Доусон по-прежнему молчал. Но вот он двинул ногой, нарушив тишину, и Аманда смогла задать вопрос, который напрашивался сам собой:
– Почему тебя посадили, если ты не пил за рулем и не превышал скорости?
Доусон пожал плечами, и тогда Аманда поняла, что сама уже знает ответ. Ей все стало ясно.
– Мне жаль, – проговорила она, хотя эти слова не могли передать и малой части того, что она чувствовала.
– Меня не нужно жалеть, – сказал Доусон. – В этой ситуации сочувствия заслуживает семья доктора Боннера. Из-за меня он не вернулся домой. Из-за меня его дети выросли сиротами, а его жена осталась вдовой.
– Ну, этого ты не знаешь, – возразила Аманда. – Может быть, она снова вышла замуж.
– Не вышла, – сказал Доусон. И прежде чем Аманда поинтересовалась, откуда ему это известно, Доусон снова принялся за еду. – А как ты? – спросил он, так резко закрывая тему, что Аманда даже пожалела о затеянном ею разговоре. – Расскажи, что происходило в твоей жизни с тех пор, как мы последний раз виделись.

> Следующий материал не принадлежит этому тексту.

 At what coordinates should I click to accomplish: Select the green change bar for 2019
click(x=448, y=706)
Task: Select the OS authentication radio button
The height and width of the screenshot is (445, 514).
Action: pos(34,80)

– Не знаю даже, с чего начать.
Доусон взял бутылку и подлил вина в бокалы.
– Как колледж?
Аманда сдалась и рассказала Доусону обо всем, правда, поначалу в общих чертах, а он внимательно слушал ее, по ходу задавая вопросы, вытягивая из Аманды все новые и новые подробности. Слова лились словно сами собой. Аманда рассказывала о своих соседках по комнате, о занятиях и преподавателях, вдохновлявших ее. Она призналась, что преподавательская работа разочаровала ее, наверное, потому, что она даже после окончания колледжа долгое время все еще чувствовала себя студенткой. Когда она описывала их знакомство с Фрэнком, то при упоминании его имени почувствовала странные угрызения совести, а потому в дальнейшем больше не повторялась. Она вела речь о своих друзьях, о совершенных ею путешествиях, но в основном о детях, об их характерах, трудностях, с которыми она сталкивалась при воспитании, стараясь, однако, не хвастаться их успехами.